# [WHAT IS BEING ASKED]
Copy the listing below, switching every instance of "Describe the element" to "Identify the element" and leaving everything else unchanged.

(Collected data)
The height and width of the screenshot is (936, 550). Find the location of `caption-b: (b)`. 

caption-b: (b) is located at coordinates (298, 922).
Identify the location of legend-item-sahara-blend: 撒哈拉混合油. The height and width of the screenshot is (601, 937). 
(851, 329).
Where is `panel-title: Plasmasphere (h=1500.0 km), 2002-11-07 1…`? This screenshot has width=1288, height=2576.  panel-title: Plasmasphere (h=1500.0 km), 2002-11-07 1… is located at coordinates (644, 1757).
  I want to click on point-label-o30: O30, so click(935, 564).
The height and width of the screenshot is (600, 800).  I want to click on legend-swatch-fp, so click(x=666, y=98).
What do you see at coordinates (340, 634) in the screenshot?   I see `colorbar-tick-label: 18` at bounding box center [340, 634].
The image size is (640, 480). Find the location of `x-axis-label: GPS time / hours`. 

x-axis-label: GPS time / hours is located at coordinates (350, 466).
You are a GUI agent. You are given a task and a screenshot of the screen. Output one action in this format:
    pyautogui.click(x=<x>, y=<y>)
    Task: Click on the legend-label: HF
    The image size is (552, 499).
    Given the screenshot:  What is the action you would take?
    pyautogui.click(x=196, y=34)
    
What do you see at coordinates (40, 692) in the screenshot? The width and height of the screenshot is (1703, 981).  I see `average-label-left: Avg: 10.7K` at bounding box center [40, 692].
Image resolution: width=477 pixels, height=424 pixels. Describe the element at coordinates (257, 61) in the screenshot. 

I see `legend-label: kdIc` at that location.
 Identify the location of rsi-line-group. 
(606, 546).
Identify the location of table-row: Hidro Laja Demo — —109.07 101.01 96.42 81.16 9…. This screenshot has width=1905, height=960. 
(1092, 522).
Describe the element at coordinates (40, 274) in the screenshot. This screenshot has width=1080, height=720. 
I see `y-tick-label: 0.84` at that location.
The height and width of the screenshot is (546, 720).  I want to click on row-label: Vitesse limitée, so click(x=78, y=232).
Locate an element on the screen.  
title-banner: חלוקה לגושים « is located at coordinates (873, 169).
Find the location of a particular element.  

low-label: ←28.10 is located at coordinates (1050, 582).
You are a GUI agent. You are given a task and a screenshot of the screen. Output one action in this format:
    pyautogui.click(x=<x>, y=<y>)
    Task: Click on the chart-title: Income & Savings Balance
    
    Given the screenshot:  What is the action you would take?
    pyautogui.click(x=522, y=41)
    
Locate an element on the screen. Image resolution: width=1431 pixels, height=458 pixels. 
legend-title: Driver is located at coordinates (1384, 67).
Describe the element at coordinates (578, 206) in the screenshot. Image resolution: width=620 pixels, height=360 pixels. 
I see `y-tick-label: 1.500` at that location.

# [EXERCISE OUTPUT]
The height and width of the screenshot is (936, 550). Find the location of `caption-b: (b)`. 

caption-b: (b) is located at coordinates (298, 922).
Identify the location of legend-item-sahara-blend: 撒哈拉混合油. The height and width of the screenshot is (601, 937). 
(851, 329).
Where is `panel-title: Plasmasphere (h=1500.0 km), 2002-11-07 1…`? This screenshot has width=1288, height=2576.  panel-title: Plasmasphere (h=1500.0 km), 2002-11-07 1… is located at coordinates (644, 1757).
  I want to click on point-label-o30: O30, so click(935, 564).
The height and width of the screenshot is (600, 800).  I want to click on legend-swatch-fp, so click(x=666, y=98).
What do you see at coordinates (340, 634) in the screenshot?   I see `colorbar-tick-label: 18` at bounding box center [340, 634].
The image size is (640, 480). Find the location of `x-axis-label: GPS time / hours`. 

x-axis-label: GPS time / hours is located at coordinates (350, 466).
You are a GUI agent. You are given a task and a screenshot of the screen. Output one action in this format:
    pyautogui.click(x=<x>, y=<y>)
    Task: Click on the legend-label: HF
    The image size is (552, 499).
    Given the screenshot:  What is the action you would take?
    pyautogui.click(x=196, y=34)
    
What do you see at coordinates (40, 692) in the screenshot? The width and height of the screenshot is (1703, 981).  I see `average-label-left: Avg: 10.7K` at bounding box center [40, 692].
Image resolution: width=477 pixels, height=424 pixels. Identify the element at coordinates (257, 61) in the screenshot. 

I see `legend-label: kdIc` at that location.
 Identify the location of rsi-line-group. 
(606, 546).
Identify the location of table-row: Hidro Laja Demo — —109.07 101.01 96.42 81.16 9…. This screenshot has width=1905, height=960. 
(1092, 522).
Identify the element at coordinates (40, 274) in the screenshot. This screenshot has width=1080, height=720. 
I see `y-tick-label: 0.84` at that location.
The height and width of the screenshot is (546, 720).  I want to click on row-label: Vitesse limitée, so click(x=78, y=232).
Locate an element on the screen.  
title-banner: חלוקה לגושים « is located at coordinates (873, 169).
Find the location of a particular element.  

low-label: ←28.10 is located at coordinates (1050, 582).
You are a GUI agent. You are given a task and a screenshot of the screen. Output one action in this format:
    pyautogui.click(x=<x>, y=<y>)
    Task: Click on the chart-title: Income & Savings Balance
    
    Given the screenshot:  What is the action you would take?
    pyautogui.click(x=522, y=41)
    
Locate an element on the screen. Image resolution: width=1431 pixels, height=458 pixels. 
legend-title: Driver is located at coordinates (1384, 67).
Identify the element at coordinates (578, 206) in the screenshot. Image resolution: width=620 pixels, height=360 pixels. 
I see `y-tick-label: 1.500` at that location.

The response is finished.